Flâner dans i Giardini est un plaisir, même si un photographe padouan en free-lance pour des chinois tempête contre le mauvais entretien du sol et de la pelouse suite aux pluies intermittentes. Par ailleurs poser des œuvres de Parreno en néon en plein jour au milieu des chemins n’est peut-être pas la meilleure condition pour voir les figures de l’artiste français.

Découvrir i padiglioni laterali est un must go on : être chez l’habitant sur les pas d’une Venise secrète.

Au centre d’une scène immense avec des gradins sur deux étages, appelée l’Arena, au Pavillon central assez décevant, conçue par l’architecte britannico-ghanéen David Adjaye sur le modèle rectangulaire du Parlement britannique, il est possible de voir des films. Une médiatrice m’assure que Straub et Huet (« Geschichtsunterricht », 1972, « Klassenverhältnisse », 1984 et Fortini/chiens, 1976) sont allemands … Dégât de la mondialisation et de l’arasement. Un Chris Marker est projeté uniquement en anglais …

Si le peintre figuratif écossais Peter Doig, né en 1959, Prix Turner 1994, exposé à la Tate Britain et au Musée d’Art Moderne de Paris en 2008, laisse pantois au Palazzetto Tito, avec ses peintures sombres et tourmentées avec des jeux sur la matière, les variations de texture et d’épaisseur, inspirées du romantisme allemand en confrontant l’homme à une nature sauvage et non-identifiable, teintées de mise en abyme comme les maîtres anciens, c’est le bonheur de rencontrer au hasard d’un workshop le poète sonore et visuel Giovanni Fontana qui explique sa poétique épigénétique. Il évoque au détour son intervention récente lors d’une soirée hommage à Bernard Heidsieck à la Maison de la Poésie de Paris : c’était le seul étranger invité. Il conte sa performance à Rome avec son ami Ennio Morricone pour les 150 ans de l’Unité italienne.

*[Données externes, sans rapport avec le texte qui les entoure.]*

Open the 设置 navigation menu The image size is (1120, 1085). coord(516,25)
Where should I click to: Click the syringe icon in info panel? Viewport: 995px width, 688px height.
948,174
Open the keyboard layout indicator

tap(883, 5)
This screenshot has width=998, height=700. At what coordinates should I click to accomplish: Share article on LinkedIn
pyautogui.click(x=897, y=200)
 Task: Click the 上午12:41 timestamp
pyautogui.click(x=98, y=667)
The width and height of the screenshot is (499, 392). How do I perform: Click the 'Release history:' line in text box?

Pour l’ancien directeur du musée d’art moderne de la Ville de Paris et organisateur des « Magiciens de la Terre » au Centre Pompidou en 1989, cette Biennale est « moins novatrice qu’elle n’y paraît, avec beaucoup d’artistes confirmés. Dommage que son commissaire se soit révélé davantage un chien de garde qu’un chien de chasse ». La Biennale peut être résumée par la vidéo « L’Homme qui tousse » (1969) de Christian Boltanski placée dans un recoin du Pavillon central : sur des images tournées en pellicule, un homme, assis au sol, crache et tousse à n’en plus pouvoir. Il étouffe, crache, vomit son sang. A moins que ce ne soit de la peinture rouge. Vain. Un artiste confirmé pourtant. Boris Achour tombe lui aussi à plat. Mais peut-être est-ce dû à la disposition des œuvres.

Bref, il ne pourra pas être affirmé : « Das Kapital » ! « That’s all folks ! ».